Aim:
Write out the items from the start through the line that contains "point(61,161)", both ends included, with every line kept as it appears.
** Start Information provided **
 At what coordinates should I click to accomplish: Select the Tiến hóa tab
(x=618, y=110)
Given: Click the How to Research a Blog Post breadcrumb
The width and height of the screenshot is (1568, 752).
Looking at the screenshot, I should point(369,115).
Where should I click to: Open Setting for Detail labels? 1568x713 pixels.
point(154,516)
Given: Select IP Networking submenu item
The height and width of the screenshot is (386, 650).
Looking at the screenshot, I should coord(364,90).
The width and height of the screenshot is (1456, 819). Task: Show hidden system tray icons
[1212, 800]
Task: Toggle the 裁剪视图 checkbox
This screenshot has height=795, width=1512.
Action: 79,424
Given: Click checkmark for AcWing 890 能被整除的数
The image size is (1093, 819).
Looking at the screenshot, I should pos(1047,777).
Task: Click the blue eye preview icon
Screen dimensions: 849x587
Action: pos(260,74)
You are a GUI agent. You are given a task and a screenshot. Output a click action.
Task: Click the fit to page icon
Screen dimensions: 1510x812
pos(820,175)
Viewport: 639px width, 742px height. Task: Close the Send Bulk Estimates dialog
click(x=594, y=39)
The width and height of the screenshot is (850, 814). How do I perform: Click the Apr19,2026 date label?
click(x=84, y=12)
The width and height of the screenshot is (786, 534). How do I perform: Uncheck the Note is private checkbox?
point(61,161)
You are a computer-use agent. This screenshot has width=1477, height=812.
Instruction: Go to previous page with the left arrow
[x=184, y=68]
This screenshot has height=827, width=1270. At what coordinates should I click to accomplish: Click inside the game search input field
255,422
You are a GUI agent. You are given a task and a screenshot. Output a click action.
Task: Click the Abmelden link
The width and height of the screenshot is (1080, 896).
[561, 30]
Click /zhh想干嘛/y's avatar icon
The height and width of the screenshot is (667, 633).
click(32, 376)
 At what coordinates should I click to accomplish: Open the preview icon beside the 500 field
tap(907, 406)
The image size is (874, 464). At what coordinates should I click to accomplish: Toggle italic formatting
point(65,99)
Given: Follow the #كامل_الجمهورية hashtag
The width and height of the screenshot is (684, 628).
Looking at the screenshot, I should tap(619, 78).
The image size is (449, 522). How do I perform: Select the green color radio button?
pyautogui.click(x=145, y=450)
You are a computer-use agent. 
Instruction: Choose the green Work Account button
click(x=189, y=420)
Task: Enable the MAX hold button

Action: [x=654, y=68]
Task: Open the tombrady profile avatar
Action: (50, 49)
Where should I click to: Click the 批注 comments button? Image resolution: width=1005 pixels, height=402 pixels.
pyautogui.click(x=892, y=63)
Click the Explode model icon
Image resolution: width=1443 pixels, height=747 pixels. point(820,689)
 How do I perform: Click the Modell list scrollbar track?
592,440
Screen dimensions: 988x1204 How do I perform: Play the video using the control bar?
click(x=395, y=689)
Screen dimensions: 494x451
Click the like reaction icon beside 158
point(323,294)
** End Information provided **
Solution to the problem:
 At what coordinates should I click to accomplish: Select the Tiến hóa tab
(x=618, y=110)
Given: Click the How to Research a Blog Post breadcrumb
The width and height of the screenshot is (1568, 752).
Looking at the screenshot, I should point(369,115).
Where should I click to: Open Setting for Detail labels? 1568x713 pixels.
point(154,516)
Given: Select IP Networking submenu item
The height and width of the screenshot is (386, 650).
Looking at the screenshot, I should coord(364,90).
The width and height of the screenshot is (1456, 819). Task: Show hidden system tray icons
[1212, 800]
Task: Toggle the 裁剪视图 checkbox
This screenshot has height=795, width=1512.
Action: 79,424
Given: Click checkmark for AcWing 890 能被整除的数
The image size is (1093, 819).
Looking at the screenshot, I should pos(1047,777).
Task: Click the blue eye preview icon
Screen dimensions: 849x587
Action: pos(260,74)
You are a GUI agent. You are given a task and a screenshot. Output a click action.
Task: Click the fit to page icon
Screen dimensions: 1510x812
pos(820,175)
Viewport: 639px width, 742px height. Task: Close the Send Bulk Estimates dialog
click(x=594, y=39)
The width and height of the screenshot is (850, 814). How do I perform: Click the Apr19,2026 date label?
click(x=84, y=12)
The width and height of the screenshot is (786, 534). How do I perform: Uncheck the Note is private checkbox?
point(61,161)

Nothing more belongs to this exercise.